The leading Democrat in the Minnesota Senate said Wednesday that Republicans have brought dishonor to the institution with the way they fired a former employee.
Michael Brodkorb served as spokesman for the Senate Republican Caucus until he was fired in December. In court papers released Thursday, he said he's willing to reveal other sexual affairs between lawmakers and staffers to prove that he was the victim of discrimination.
"It's not a good time for the Minnesota state Senate," said DFL Senate Minority Leader Tom Bakk.

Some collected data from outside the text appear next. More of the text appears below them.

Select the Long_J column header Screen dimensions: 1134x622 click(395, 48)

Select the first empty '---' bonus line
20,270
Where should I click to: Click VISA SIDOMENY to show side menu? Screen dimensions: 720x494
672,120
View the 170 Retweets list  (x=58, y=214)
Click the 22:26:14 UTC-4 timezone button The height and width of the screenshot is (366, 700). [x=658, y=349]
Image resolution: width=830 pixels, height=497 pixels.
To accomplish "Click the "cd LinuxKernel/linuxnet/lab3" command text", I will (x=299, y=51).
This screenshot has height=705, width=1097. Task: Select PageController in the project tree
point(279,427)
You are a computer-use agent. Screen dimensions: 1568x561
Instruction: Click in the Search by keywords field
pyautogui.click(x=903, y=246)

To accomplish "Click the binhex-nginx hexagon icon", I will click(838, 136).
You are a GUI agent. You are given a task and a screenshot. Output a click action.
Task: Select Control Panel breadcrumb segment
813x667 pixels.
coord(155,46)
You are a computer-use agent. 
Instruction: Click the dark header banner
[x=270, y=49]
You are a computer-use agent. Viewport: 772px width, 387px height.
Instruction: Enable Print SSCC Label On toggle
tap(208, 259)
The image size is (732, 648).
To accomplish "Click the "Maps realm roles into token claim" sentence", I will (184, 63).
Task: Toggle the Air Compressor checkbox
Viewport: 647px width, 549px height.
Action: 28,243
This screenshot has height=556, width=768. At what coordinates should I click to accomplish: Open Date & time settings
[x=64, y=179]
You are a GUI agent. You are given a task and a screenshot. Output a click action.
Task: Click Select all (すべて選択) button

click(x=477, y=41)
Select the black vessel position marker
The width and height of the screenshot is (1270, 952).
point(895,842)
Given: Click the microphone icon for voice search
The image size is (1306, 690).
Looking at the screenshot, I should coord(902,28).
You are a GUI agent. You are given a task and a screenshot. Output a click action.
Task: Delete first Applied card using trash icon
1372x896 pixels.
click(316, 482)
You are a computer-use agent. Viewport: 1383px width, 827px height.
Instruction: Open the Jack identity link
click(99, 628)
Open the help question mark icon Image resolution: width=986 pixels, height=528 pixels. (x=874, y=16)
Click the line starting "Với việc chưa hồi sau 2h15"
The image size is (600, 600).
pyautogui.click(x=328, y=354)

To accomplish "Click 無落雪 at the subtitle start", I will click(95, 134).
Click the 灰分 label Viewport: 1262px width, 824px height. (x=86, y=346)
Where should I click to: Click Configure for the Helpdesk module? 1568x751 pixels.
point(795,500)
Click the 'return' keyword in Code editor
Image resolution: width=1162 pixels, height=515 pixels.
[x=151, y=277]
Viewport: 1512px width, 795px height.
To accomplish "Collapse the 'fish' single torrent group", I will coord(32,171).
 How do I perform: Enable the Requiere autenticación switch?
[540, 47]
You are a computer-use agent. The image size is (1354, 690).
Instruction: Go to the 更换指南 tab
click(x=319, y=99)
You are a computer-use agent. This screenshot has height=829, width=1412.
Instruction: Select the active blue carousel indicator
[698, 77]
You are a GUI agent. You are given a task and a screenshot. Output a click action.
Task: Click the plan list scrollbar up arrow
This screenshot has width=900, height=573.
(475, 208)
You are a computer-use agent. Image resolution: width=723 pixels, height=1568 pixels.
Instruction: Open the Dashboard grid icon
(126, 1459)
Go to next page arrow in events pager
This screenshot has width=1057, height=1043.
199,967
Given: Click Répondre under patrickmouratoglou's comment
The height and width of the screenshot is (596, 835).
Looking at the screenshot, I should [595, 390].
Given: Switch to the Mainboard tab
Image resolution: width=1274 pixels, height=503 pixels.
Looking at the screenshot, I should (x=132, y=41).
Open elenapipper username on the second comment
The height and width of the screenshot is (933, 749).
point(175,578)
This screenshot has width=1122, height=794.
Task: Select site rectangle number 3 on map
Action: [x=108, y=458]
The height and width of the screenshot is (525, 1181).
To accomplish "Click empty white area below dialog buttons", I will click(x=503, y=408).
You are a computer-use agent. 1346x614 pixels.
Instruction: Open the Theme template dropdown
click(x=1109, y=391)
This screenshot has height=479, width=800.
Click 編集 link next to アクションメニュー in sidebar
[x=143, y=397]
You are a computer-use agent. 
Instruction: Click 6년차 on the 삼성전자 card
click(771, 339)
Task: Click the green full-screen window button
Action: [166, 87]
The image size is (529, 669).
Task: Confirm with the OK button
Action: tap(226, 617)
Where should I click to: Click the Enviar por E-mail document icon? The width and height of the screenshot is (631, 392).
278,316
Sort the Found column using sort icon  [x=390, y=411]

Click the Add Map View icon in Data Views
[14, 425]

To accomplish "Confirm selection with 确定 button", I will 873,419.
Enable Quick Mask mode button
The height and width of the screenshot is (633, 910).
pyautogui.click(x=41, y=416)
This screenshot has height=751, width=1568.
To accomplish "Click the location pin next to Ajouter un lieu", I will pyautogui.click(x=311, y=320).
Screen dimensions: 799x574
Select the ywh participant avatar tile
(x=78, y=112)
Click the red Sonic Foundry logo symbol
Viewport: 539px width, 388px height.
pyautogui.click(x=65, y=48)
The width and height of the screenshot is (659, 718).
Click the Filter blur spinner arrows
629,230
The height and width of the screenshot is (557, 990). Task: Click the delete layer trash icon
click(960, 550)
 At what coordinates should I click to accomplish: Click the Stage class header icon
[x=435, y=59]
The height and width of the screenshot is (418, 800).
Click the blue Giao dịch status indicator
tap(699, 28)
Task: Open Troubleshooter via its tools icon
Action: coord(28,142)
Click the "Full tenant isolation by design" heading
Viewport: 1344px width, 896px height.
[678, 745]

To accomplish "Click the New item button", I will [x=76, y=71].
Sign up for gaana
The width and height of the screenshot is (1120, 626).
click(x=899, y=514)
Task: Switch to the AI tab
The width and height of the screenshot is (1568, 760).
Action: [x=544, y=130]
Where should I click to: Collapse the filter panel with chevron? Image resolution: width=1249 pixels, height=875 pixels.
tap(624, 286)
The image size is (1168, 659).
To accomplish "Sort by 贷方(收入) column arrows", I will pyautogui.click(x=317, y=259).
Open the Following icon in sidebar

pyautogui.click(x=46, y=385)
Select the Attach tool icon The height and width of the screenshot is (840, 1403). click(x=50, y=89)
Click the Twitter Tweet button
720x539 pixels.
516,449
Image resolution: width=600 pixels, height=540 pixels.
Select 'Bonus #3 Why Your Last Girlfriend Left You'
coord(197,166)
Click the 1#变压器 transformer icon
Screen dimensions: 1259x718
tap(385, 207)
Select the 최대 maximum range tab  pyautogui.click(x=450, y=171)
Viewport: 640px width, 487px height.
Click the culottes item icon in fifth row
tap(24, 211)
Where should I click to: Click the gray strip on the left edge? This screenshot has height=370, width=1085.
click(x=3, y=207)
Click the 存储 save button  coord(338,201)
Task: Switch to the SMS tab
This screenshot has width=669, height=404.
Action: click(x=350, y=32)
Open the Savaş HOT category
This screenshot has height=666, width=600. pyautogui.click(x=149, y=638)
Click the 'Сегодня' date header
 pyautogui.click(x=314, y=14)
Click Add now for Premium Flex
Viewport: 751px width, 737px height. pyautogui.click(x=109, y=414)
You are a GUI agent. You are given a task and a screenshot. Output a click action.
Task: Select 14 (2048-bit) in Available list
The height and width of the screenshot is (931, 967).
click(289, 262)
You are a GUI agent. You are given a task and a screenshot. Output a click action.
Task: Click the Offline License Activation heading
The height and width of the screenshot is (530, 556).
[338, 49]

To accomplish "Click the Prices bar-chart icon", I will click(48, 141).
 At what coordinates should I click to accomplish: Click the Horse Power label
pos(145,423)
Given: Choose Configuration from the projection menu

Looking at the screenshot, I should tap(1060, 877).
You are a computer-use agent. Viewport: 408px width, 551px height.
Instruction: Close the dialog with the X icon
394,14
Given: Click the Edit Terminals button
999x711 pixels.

In a usually routine weekly media briefing Friday, Republican Senate Majority Leader Dave Senjem and Deputy Senate Majority Leader Julianne Ortman were peppered with questions about a potential lawsuit by Brodkorb. Both senators did their best to deflect questions about the lawsuit, potential affairs involving current and past senators, and whether Brodkorb was wrongfully dismissed.
"On the advice of counsel, we're not going to talk about that. You know what it is. It is what it is," Senjem said.
"I don't think there's any more that we can say on that ... except that we're in the position of being an employer just like every other employer in the state of Minnesota that has a dispute with a former employee," Ortman said.
"It's not a distraction as far as I'm aware. It's in lawyer land as far as I'm concerned and that's where it will stay," Senjem said.
"You can ask all you want but we are not going to comment about potential litigation with a former employee," Ortman said.
ALLEGATIONS ROCK CAPITOL
Brodkorb was fired one day after Sen. Amy Koch resigned her position as Senate Majority Leader. Brodkorb alleges Senate Republicans fired him because he had an affair with Koch and that Koch will back up his claim.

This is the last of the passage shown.